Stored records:
######

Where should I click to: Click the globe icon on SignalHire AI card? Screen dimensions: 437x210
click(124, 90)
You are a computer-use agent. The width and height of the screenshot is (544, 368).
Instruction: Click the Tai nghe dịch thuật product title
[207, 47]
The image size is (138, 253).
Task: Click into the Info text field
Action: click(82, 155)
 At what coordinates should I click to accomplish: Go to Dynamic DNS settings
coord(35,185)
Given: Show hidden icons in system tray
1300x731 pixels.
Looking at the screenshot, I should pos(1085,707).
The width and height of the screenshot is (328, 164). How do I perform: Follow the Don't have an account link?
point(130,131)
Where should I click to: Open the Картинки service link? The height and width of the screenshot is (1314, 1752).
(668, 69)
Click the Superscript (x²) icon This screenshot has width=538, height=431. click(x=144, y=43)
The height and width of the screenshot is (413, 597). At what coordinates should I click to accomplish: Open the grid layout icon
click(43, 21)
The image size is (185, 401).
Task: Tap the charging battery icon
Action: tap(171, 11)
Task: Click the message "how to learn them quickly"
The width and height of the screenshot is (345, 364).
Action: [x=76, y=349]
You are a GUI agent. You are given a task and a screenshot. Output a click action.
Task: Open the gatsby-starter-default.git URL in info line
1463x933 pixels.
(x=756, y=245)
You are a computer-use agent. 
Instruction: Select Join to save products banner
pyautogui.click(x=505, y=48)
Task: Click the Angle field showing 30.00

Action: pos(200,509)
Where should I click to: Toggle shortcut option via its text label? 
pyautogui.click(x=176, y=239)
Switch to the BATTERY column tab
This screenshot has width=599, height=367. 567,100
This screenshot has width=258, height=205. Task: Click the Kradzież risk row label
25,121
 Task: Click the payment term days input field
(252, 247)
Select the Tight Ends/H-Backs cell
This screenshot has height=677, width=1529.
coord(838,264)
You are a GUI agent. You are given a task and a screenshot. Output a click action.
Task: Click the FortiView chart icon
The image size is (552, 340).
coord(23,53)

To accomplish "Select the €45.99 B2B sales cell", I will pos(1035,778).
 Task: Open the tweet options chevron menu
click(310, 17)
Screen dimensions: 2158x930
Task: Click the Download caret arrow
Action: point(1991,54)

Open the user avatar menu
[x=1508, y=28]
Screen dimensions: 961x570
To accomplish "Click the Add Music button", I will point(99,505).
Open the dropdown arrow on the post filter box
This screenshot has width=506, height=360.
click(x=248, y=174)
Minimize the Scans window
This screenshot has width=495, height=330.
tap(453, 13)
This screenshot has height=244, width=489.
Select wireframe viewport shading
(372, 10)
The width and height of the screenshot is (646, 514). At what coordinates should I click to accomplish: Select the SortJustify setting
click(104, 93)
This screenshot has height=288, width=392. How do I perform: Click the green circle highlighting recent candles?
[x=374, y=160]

######

Write the complete data out, exactly as above.

- _TASK SOLUTION_:
Where should I click to: Click the globe icon on SignalHire AI card? Screen dimensions: 437x210
click(124, 90)
You are a computer-use agent. The width and height of the screenshot is (544, 368).
Instruction: Click the Tai nghe dịch thuật product title
[207, 47]
The image size is (138, 253).
Task: Click into the Info text field
Action: click(82, 155)
 At what coordinates should I click to accomplish: Go to Dynamic DNS settings
coord(35,185)
Given: Show hidden icons in system tray
1300x731 pixels.
Looking at the screenshot, I should pos(1085,707).
The width and height of the screenshot is (328, 164). How do I perform: Follow the Don't have an account link?
point(130,131)
Where should I click to: Open the Картинки service link? The height and width of the screenshot is (1314, 1752).
(668, 69)
Click the Superscript (x²) icon This screenshot has width=538, height=431. click(x=144, y=43)
The height and width of the screenshot is (413, 597). At what coordinates should I click to accomplish: Open the grid layout icon
click(43, 21)
The image size is (185, 401).
Task: Tap the charging battery icon
Action: tap(171, 11)
Task: Click the message "how to learn them quickly"
The width and height of the screenshot is (345, 364).
Action: [x=76, y=349]
You are a GUI agent. You are given a task and a screenshot. Output a click action.
Task: Open the gatsby-starter-default.git URL in info line
1463x933 pixels.
(x=756, y=245)
You are a computer-use agent. 
Instruction: Select Join to save products banner
pyautogui.click(x=505, y=48)
Task: Click the Angle field showing 30.00

Action: pos(200,509)
Where should I click to: Toggle shortcut option via its text label? 
pyautogui.click(x=176, y=239)
Switch to the BATTERY column tab
This screenshot has width=599, height=367. 567,100
This screenshot has width=258, height=205. Task: Click the Kradzież risk row label
25,121
 Task: Click the payment term days input field
(252, 247)
Select the Tight Ends/H-Backs cell
This screenshot has height=677, width=1529.
coord(838,264)
You are a GUI agent. You are given a task and a screenshot. Output a click action.
Task: Click the FortiView chart icon
The image size is (552, 340).
coord(23,53)

To accomplish "Select the €45.99 B2B sales cell", I will pos(1035,778).
 Task: Open the tweet options chevron menu
click(310, 17)
Screen dimensions: 2158x930
Task: Click the Download caret arrow
Action: point(1991,54)

Open the user avatar menu
[x=1508, y=28]
Screen dimensions: 961x570
To accomplish "Click the Add Music button", I will point(99,505).
Open the dropdown arrow on the post filter box
This screenshot has width=506, height=360.
click(x=248, y=174)
Minimize the Scans window
This screenshot has width=495, height=330.
tap(453, 13)
This screenshot has height=244, width=489.
Select wireframe viewport shading
(372, 10)
The width and height of the screenshot is (646, 514). At what coordinates should I click to accomplish: Select the SortJustify setting
click(104, 93)
This screenshot has height=288, width=392. How do I perform: Click the green circle highlighting recent candles?
[x=374, y=160]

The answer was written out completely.